The input:
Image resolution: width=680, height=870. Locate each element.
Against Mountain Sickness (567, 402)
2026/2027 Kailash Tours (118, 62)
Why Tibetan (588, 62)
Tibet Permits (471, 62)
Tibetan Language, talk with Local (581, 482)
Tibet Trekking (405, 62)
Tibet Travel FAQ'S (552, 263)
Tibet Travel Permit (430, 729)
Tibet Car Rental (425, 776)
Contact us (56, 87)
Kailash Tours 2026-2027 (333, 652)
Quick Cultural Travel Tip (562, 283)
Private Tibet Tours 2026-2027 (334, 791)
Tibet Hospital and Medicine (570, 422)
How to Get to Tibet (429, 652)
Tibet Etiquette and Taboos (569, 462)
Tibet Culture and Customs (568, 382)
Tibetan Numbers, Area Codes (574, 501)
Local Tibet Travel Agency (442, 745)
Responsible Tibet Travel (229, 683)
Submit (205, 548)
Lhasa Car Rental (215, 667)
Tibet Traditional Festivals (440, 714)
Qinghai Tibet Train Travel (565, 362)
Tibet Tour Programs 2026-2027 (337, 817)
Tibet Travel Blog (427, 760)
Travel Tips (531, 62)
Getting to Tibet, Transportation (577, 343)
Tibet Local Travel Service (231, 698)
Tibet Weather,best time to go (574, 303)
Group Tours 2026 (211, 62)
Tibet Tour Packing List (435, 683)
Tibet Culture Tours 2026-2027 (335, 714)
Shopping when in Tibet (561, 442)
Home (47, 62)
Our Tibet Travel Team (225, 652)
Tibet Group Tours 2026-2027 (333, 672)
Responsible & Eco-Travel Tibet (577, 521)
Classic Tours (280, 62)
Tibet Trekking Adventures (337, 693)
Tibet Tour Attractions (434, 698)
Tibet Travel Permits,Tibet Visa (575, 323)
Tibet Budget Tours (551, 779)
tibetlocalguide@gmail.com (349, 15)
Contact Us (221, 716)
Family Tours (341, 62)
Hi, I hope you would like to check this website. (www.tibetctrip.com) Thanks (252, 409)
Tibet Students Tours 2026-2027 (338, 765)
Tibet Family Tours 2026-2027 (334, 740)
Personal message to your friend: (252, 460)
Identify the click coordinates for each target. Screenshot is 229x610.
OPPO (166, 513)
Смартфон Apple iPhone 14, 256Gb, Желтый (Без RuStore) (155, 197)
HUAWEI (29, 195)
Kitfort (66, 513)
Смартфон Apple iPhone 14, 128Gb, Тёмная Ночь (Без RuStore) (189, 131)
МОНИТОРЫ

Exercise requirements:
Reproduce verbatim every line from the first one through the line containing "Tibet Tour Packing List (435, 683)", inclusive.

The response:
Image resolution: width=680, height=870. Locate each element.
Against Mountain Sickness (567, 402)
2026/2027 Kailash Tours (118, 62)
Why Tibetan (588, 62)
Tibet Permits (471, 62)
Tibetan Language, talk with Local (581, 482)
Tibet Trekking (405, 62)
Tibet Travel FAQ'S (552, 263)
Tibet Travel Permit (430, 729)
Tibet Car Rental (425, 776)
Contact us (56, 87)
Kailash Tours 2026-2027 (333, 652)
Quick Cultural Travel Tip (562, 283)
Private Tibet Tours 2026-2027 (334, 791)
Tibet Hospital and Medicine (570, 422)
How to Get to Tibet (429, 652)
Tibet Etiquette and Taboos (569, 462)
Tibet Culture and Customs (568, 382)
Tibetan Numbers, Area Codes (574, 501)
Local Tibet Travel Agency (442, 745)
Responsible Tibet Travel (229, 683)
Submit (205, 548)
Lhasa Car Rental (215, 667)
Tibet Traditional Festivals (440, 714)
Qinghai Tibet Train Travel (565, 362)
Tibet Tour Programs 2026-2027 (337, 817)
Tibet Travel Blog (427, 760)
Travel Tips (531, 62)
Getting to Tibet, Transportation (577, 343)
Tibet Local Travel Service (231, 698)
Tibet Weather,best time to go (574, 303)
Group Tours 2026 (211, 62)
Tibet Tour Packing List (435, 683)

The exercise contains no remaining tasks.